После этого Маша, совсем расклеившаяся от тарелки жареной картошки с соленым пупырчатым огурчиком, решила ненадолго прилечь и сразу заснула – как провалилась в черную, мохнатую, как дворняжка, мглу.


Разбудила ее негромкая, но навязчивая музыка, доносившаяся из кухни.

– Ох ты господи ты боже мой! – спохватилась Маша, помятая после сна.

Она неловко поднялась и включила свет. На маленьком будильнике было двадцать минут девятого. Хорошо поспала, ничего не скажешь… Теперь ночью ни в одном глазу сна не будет.

В кухне орудовал Вадик, накладывавший себе картошку.

– Привет, мам, – оглянулся он.

– Да что ж ты меня не разбудил, а, сынок? – всплеснула руками Маша.

– Да зачем… Ты так крепко спала. Я сам управлюсь. Ты иди, снова ложись.

– Погоди, я тут… я сейчас…

– Да я уже сам распорядился.

И тут Маша, сначала невероятно обрадовавшаяся сыну, вспомнила о дневном приключении. И о том, что так и не решила, стоит ли высказывать сыну о его шашнях с Галькой.

«Распорядился он!»

– Работа была какая сегодня? Что-то ты поздно…

– Да была… Немного. Теперь уже не клиенты нас ждут, а мы клиентов. Времена такие.

«Ага, и теперь парни за девками страдают, а девки замуж не идут… Времена такие!»

Маша почувствовала, что праведное возмущение и обида на сына, поднимавшиеся из глубины души, как пузыри болотного газа из гнилой трясины, липко и удушливо перекрыли ей дыхание, выбили слезы из глаз.

– Ты что ж – все никак от шалавы этой не отстанешь, да? – закипая гневом, проговорила Маша. – Мало она тебя помурыжила?

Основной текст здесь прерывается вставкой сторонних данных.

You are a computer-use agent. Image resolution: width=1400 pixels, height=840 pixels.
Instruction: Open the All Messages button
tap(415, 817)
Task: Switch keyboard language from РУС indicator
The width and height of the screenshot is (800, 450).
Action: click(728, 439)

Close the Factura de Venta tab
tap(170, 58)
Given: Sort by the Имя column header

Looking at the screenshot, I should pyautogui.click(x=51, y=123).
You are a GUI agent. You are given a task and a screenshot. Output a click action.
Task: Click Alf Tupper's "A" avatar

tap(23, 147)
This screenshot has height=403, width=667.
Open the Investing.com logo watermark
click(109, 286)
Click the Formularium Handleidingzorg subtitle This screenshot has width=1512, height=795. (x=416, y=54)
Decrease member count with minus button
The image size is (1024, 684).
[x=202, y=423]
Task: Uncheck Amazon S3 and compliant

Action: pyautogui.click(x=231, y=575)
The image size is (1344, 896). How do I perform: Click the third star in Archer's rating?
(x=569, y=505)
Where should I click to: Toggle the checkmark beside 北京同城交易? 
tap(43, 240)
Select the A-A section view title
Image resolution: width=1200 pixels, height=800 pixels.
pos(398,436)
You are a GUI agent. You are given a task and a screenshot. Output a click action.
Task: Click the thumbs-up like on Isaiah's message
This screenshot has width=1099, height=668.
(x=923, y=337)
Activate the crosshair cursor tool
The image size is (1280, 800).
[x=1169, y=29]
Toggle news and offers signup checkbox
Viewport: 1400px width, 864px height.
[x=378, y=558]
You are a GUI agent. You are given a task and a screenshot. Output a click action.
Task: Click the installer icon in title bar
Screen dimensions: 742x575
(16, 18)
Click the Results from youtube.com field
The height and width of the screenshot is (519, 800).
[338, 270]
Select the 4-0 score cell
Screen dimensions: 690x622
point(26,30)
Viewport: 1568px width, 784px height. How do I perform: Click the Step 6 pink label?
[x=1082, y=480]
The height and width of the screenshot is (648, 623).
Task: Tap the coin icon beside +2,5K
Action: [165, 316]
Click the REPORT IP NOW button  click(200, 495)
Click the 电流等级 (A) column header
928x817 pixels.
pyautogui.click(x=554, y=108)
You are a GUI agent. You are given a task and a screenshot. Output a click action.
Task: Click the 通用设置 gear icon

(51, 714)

– Че-го?! – поперхнулся Вадик, поднимая на нее глаза от тарелки. Он с трудом проглотил горячую картошку и добавил: – Чего ты опять выдумала?

– Я выдумала? Я выдумала?! – почти закричала Маша, чувствуя, как сводит в судороге руки и дрожь распространяется на все ее грузное тело. – Ничего я не выдумала! Я видела!

– Что ты видела?

– Все я видела! Все!

Маша почувствовала, что из глаз, скатываясь в глубокие морщины около носа, полились горячие потоки.

– Ты… с этой Галькой по городу… гулял! Всякий стыд потеряли!

– Ну ты и даешь! – Вадик вскочил, крепко хлопнул ладонями по столу. – Что ж такого стыдного, что я с девушкой по городу гулял, а?

Маша рыдала, судорожно пытаясь найти по карманам халата платок.

– Так если б с девушкой! Девушку себе нашел!.. Гальку Феоктистову… Девушка!

– Не твоего ума дело! – крикнул Вадик так, что звякнула посуда на столе. – С кем хочу, с тем и гуляю!.. И не горлань на меня! Разоралась тут, как баба базарная… Стыдно за людьми подглядывать – вот что стыдно! – Он схватил тарелку и вышел из кухни.

Маша слышала, что он захлопнул за собой дверь своей комнаты.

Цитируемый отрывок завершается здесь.